___ LISTED RECORDS

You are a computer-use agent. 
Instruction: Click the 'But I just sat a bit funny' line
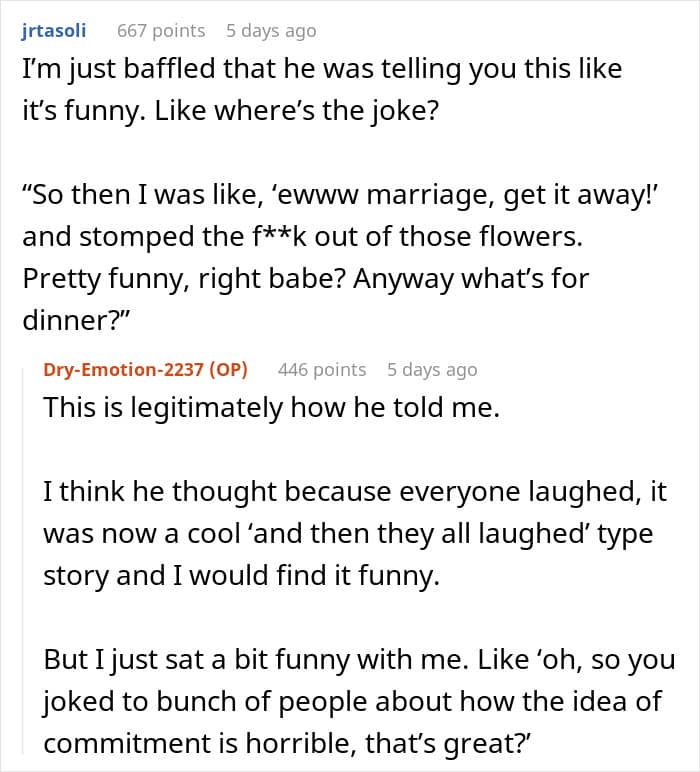pyautogui.click(x=359, y=660)
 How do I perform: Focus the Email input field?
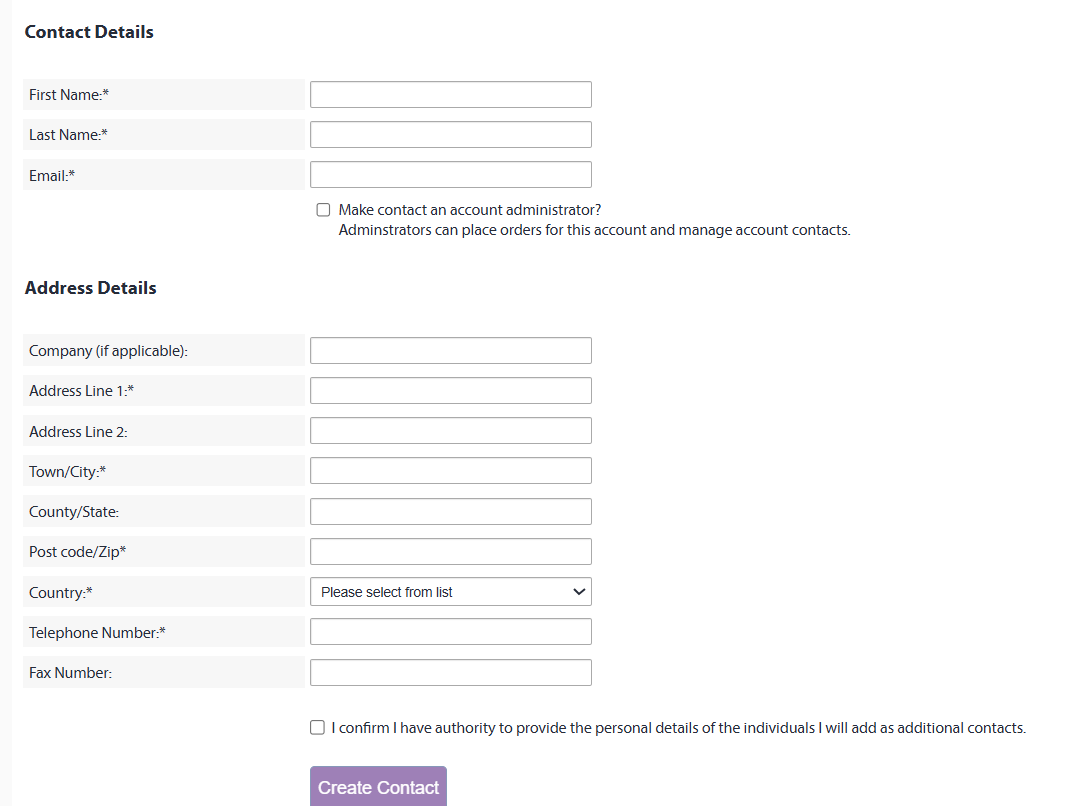click(x=450, y=175)
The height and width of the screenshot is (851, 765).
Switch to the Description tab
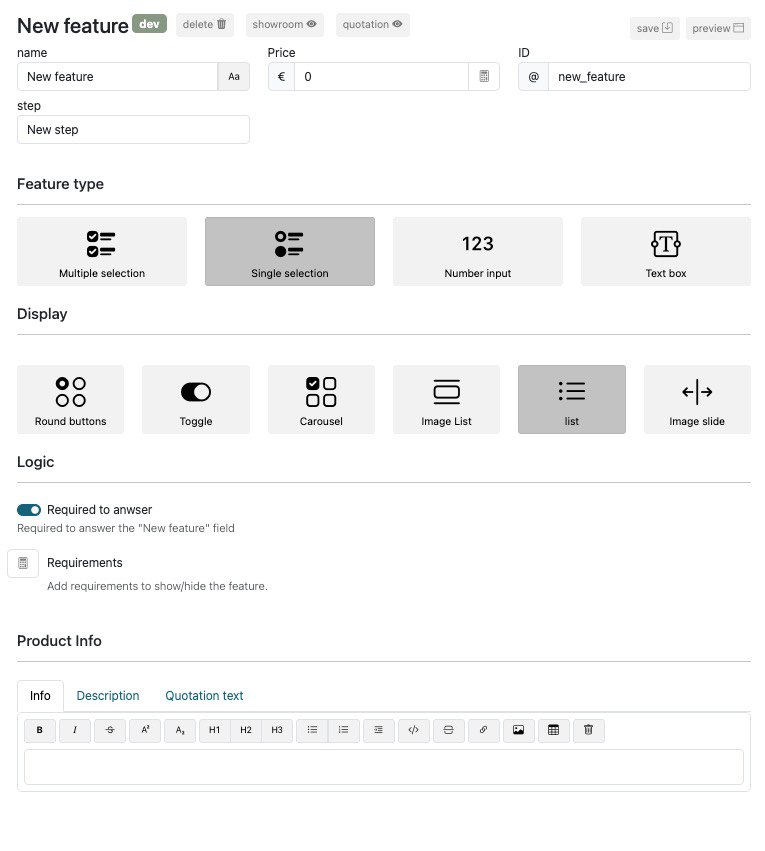pos(108,696)
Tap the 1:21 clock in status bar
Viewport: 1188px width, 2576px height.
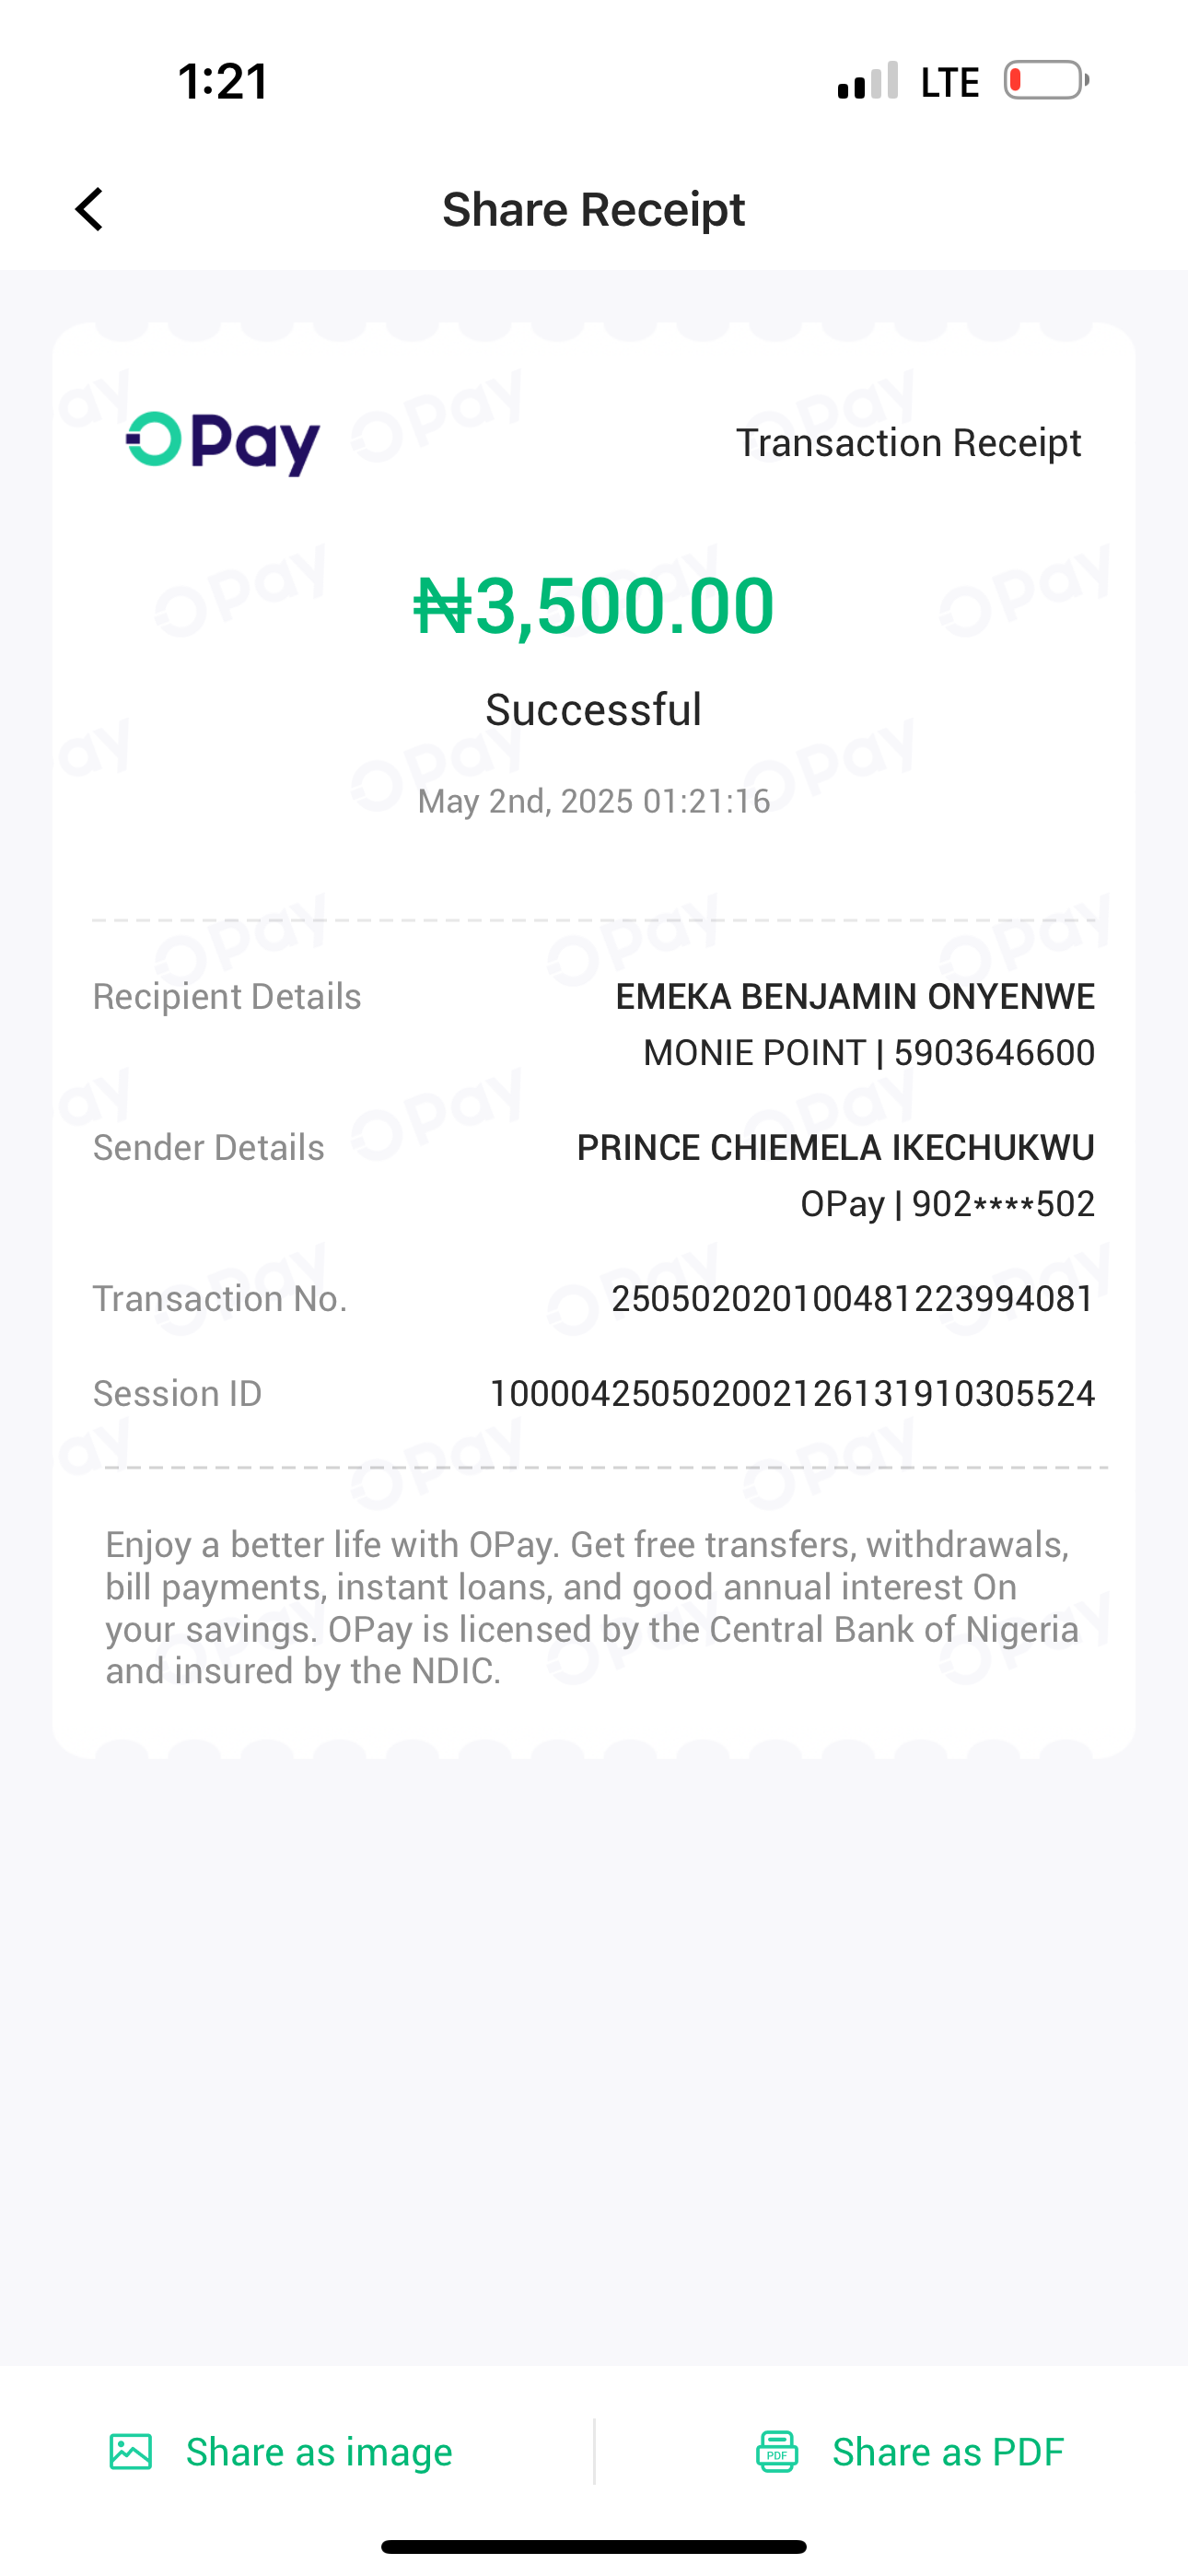[223, 81]
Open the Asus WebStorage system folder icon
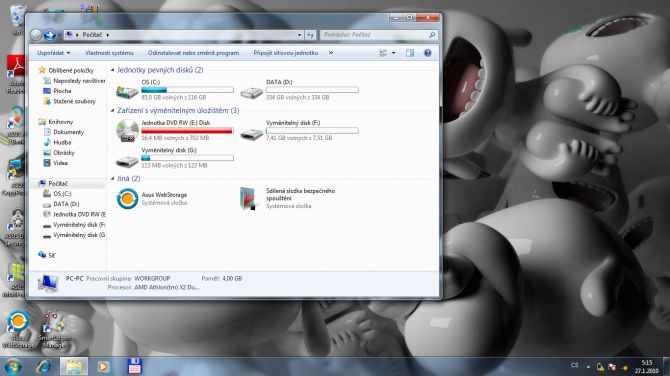 [127, 199]
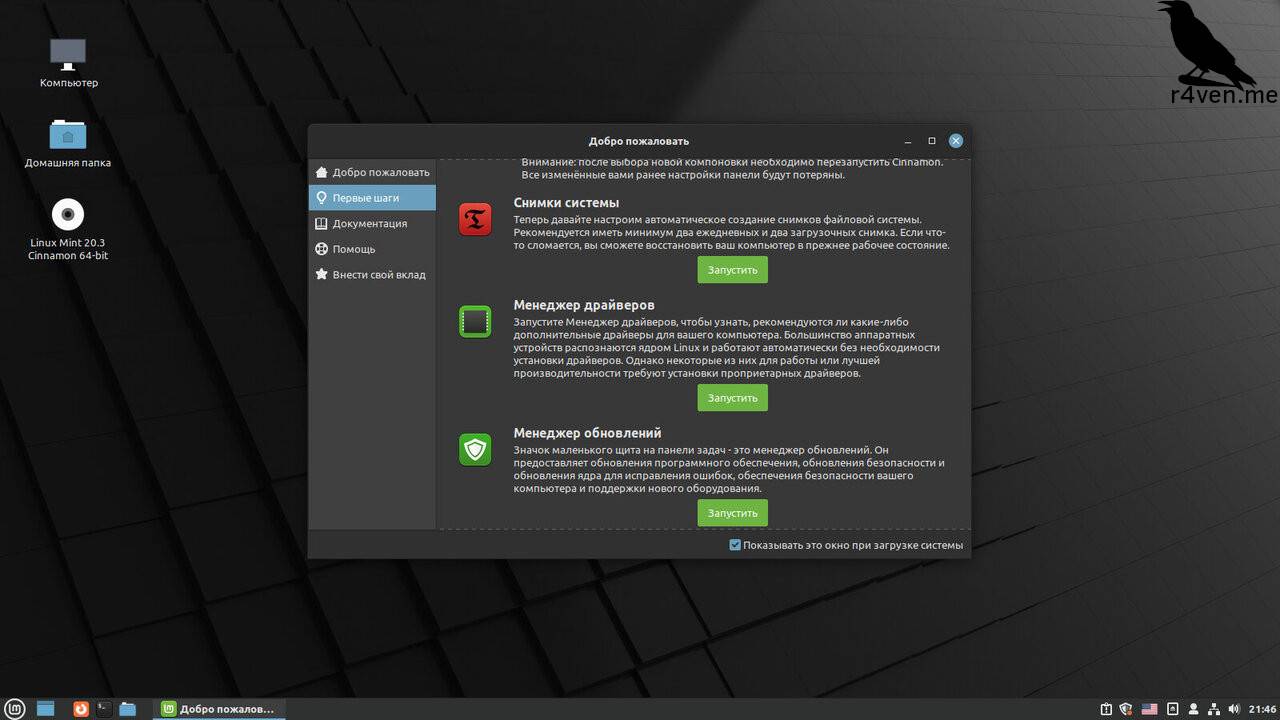Open the Terminal from the panel
Screen dimensions: 1280x720
click(x=104, y=708)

______

== WHAT YOU NEED TO DO ==
Express the lines above as a JSON list of strings, one string per line, omitting blank lines and leaving out the pictures.

== SOLUTION TO THIS PROBLEM ==
[
  "You are a computer-use agent. ",
  "Instruction: Click the 'But I just sat a bit funny' line",
  "pyautogui.click(x=359, y=660)",
  " How do I perform: Focus the Email input field?",
  "click(x=450, y=175)",
  "The height and width of the screenshot is (851, 765).",
  "Switch to the Description tab",
  "pos(108,696)",
  "Tap the 1:21 clock in status bar",
  "Viewport: 1188px width, 2576px height.",
  "[223, 81]",
  "Open the Asus WebStorage system folder icon",
  " [127, 199]",
  "Open the Terminal from the panel",
  "Screen dimensions: 1280x720",
  "click(x=104, y=708)"
]